Image-based quantification of IHC slides in tissue microarray format
Description
This repository contains all the code required to reproduce the image‑based quantification workflow used in this study. The workflow is designed to quantify staining intensity in tissue microarray (TMA) cores by first isolating stained pixels using a calibrated color threshold and then measuring their corresponding grayscale (intensity) values. The pipeline is organized into four sequential stages: Slide acquisition: Stained TMA slides are digitized at high resolution and stored as pyramidal whole‑slide image files to support multiscale processing and visualization. Core localization and extraction: TMA core positions are automatically identified and, where necessary, corrected. Using these coordinates, individual cores are extracted from the whole‑slide image and saved as high‑resolution cropped images for downstream analysis. Quality control: Extracted cores are manually reviewed to identify and exclude samples with visual artifacts (e.g., tissue loss, folding, staining artefacts, or scanning defects) that could bias quantitative measurements. Only cores passing this quality control step are retained. Threshold calibration and quantification: A color threshold is calibrated using a grid‑search approach to optimally distinguish stained pixels, informed by comparisons between tumor and normal tissue samples.

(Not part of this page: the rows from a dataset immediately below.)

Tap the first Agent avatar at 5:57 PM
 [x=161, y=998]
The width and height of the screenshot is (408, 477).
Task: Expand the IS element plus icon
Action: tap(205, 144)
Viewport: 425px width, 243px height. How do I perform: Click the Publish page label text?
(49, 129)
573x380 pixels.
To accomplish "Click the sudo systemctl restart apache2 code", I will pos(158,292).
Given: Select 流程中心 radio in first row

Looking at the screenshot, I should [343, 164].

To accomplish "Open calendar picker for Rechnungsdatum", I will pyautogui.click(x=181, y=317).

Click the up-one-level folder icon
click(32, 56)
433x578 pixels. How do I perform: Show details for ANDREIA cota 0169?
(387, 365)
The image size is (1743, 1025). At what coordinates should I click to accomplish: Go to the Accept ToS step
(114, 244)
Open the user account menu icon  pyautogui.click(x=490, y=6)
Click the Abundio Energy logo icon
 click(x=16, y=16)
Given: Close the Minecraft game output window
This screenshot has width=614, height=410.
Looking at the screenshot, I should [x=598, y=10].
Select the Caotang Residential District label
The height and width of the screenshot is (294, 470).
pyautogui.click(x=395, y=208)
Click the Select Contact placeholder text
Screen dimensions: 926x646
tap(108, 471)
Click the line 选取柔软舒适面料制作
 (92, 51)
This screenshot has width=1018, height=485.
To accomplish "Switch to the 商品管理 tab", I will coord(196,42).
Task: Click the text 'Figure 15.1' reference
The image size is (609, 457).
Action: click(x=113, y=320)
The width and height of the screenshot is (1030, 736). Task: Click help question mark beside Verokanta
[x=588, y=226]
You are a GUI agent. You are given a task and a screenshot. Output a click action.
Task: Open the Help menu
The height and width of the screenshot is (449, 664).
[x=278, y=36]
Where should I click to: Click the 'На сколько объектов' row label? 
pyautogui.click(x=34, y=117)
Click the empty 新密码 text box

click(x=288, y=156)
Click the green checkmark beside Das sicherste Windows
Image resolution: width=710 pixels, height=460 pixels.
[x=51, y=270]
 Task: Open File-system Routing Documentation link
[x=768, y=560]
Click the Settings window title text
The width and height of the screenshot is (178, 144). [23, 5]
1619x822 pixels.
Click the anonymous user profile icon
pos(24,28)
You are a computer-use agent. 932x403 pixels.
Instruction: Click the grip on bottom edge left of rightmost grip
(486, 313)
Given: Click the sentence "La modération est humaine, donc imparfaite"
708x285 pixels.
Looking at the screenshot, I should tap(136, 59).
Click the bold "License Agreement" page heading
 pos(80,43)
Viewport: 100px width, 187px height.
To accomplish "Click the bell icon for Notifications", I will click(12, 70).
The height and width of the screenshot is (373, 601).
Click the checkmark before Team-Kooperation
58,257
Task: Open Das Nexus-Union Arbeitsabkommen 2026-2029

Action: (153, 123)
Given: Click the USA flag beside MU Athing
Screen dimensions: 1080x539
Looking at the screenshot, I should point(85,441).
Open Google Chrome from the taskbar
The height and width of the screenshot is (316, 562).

The calibrated threshold is then applied uniformly to all retained cores. For each core, grayscale intensity values are quantified over the threshold‑selected pixel population. All intermediate and final outputs—including core position files, cropped core images, threshold parameters, and per‑core intensity measurements—are saved to disk to enable inspection, reuse, and full reproducibility of the analysis.
Files
Steps to reproduce
image_extraction.py implements core position extraction and high-resolution core cropping from a whole-slide image. It detects candidate cores from a low-resolution slide view using a Hough Circle Transform (OpenCV), removes likely false positives using an empirical neighbor-distance rule, and then supports manual correction of remaining mistakes before saving numbered core crops. grid_estimator.py contains helper logic for neighborhood-based filtering and assigning row/column grid coordinates to detected cores. labelme_interface.py supports the manual "adjust/remove markers" step by exporting detections to a LabelMe JSON file and importing edited markers back in. calibrate_and_measure.py implements calibration and measurement. It samples a small set of core images from each class (tumor vs. normal), performs a grid search over hue/saturation bounds to maximize the mean difference between classes, then applies the selected threshold to the remaining samples and saves the resulting intensities. Calibration samples are excluded from downstream plots to avoid bias. Notebooks (generate_splits.ipynb, plot_split.ipynb) are used to create analysis splits and to generate plots from saved intensities.